- **TESTO DI PARTENZA**:

__________________________________________________

Escono i nomi dei primi eletti al Parlamento europeo. In Italia le elezioni europee 2024 dell’8 e 9 giugno hanno riservato dei verdetti in linea con le attese: Fratelli d’Italia si è confermato primo partito, al 28,81%, tallonato dal Partito democratico al 24,04% circa. Più staccate le altre formazioni, con Forza Italia, Movimento 5 stelle e Lega sotto il 10%. mentre l’Alleanza Verdi-Sinistra ha chiuso sopra il 6,67%, un ottimo risultato simboleggiato dall’elezione di Ilaria Salis al Parlamento europeo.

__________________________________________________

- **ESTRATTO DEI DATI**:
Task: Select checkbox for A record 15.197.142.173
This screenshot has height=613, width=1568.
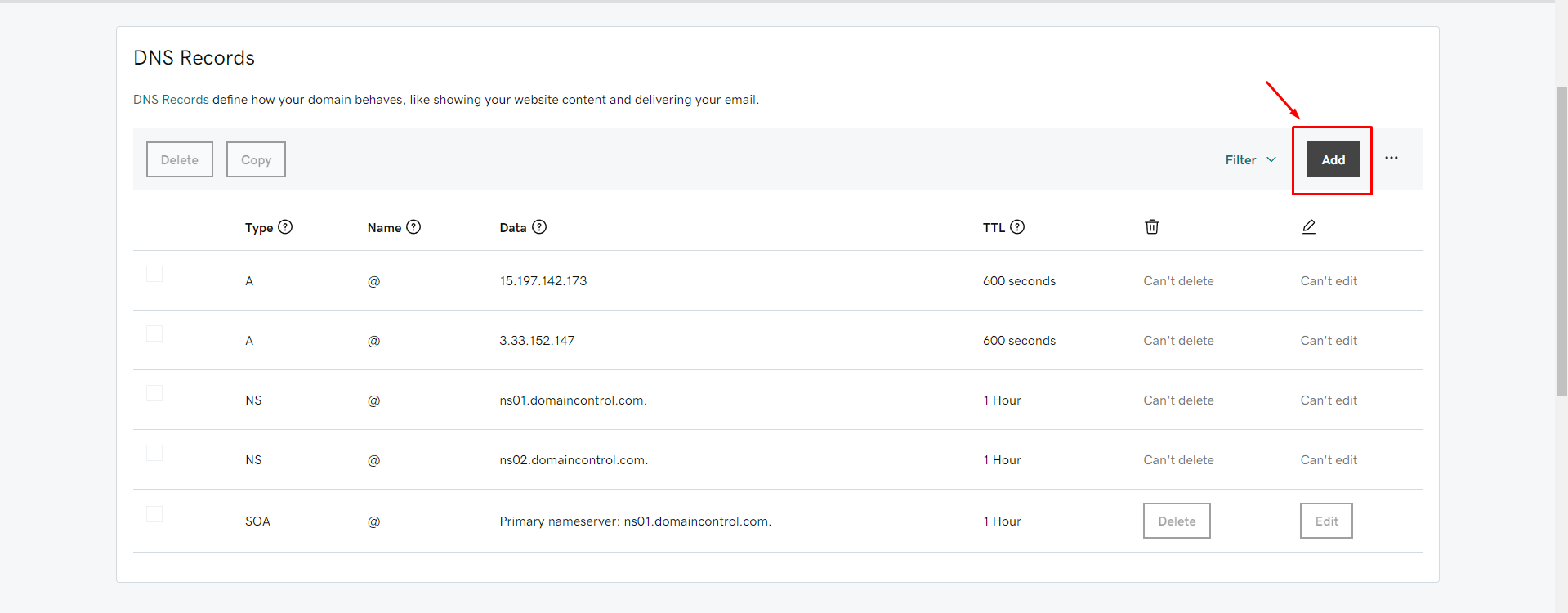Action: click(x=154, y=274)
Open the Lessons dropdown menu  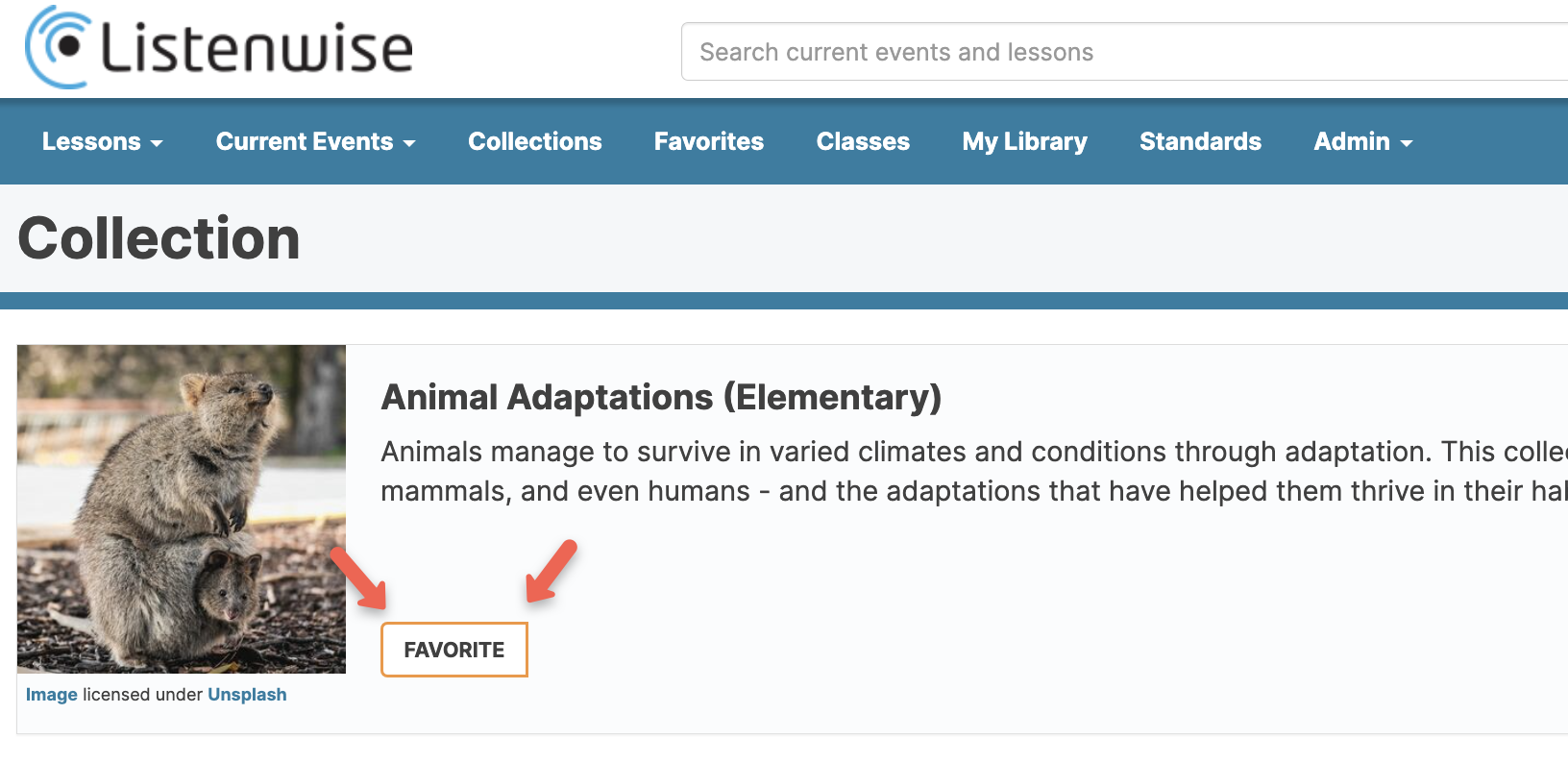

__________________________________________________

- **COMPLETA QUANTO SEGUE**:
[1] Elenca tutti i partiti e le formazioni politiche nominati nel testo sulle elezioni europee 2024.
[2] Indica se ciascuna affermazione concorda con il testo sulle elezioni europee 2024, rispondendo sì o no e citando le parole decisive:
(a) il Partito democratico è risultato il primo partito;
(b) la Lega ha ottenuto meno del 10%;
(c) le elezioni si sono svolte l’8 e il 9 giugno.
[3] Prosegui il testo sulle elezioni europee 2024 a partire dall’ultima frase riportata.

- **SOLUZIONI DEGLI ESERCIZI**:
[1] Fratelli d’Italia, Partito democratico, Forza Italia, Movimento 5 stelle, Lega, Alleanza Verdi-Sinistra.

[2]
(a) No: «Fratelli d’Italia si è confermato primo partito».
(b) Sì: «con Forza Italia, Movimento 5 stelle e Lega sotto il 10%».
(c) Sì: «le elezioni europee 2024 dell’8 e 9 giugno».

[3]
Si iniziano a delineare alcuni nomi dei parlamentari che in Italia possono aspirare a un seggio dei 76 su 720 destinati al nostro Paese. I nomi certi dei primi eletti al Parlamento europeo, oltre a Ilaria Salis, includono Roberto Vannacci, il generale che ha corso per la Lega, Pasquale Tridico, ex presidente dell’Inps nel Movimento 5 stelle, Elena Donazzan, per Fratelli d’Italia e già assessora in Regione Veneto, che ricorse a frasi transfobiche contro l’insegnante transgender Cloè Bianco, che si è suicidata, e molti altri. Nel Pd, i candidati praticamente certi di un posto in Europa comprendono l’ex presidente di Emergency Cecilia Strada, l’ex sindaco di Bari Antonio Decaro, il presidente della Regione Emilia Romagna Stefano Bonaccini, la giornalista Lucia Annunziata, gli ex primi cittadini di Firenze e Bergamo, Dario Nardella e Giorgio Gori.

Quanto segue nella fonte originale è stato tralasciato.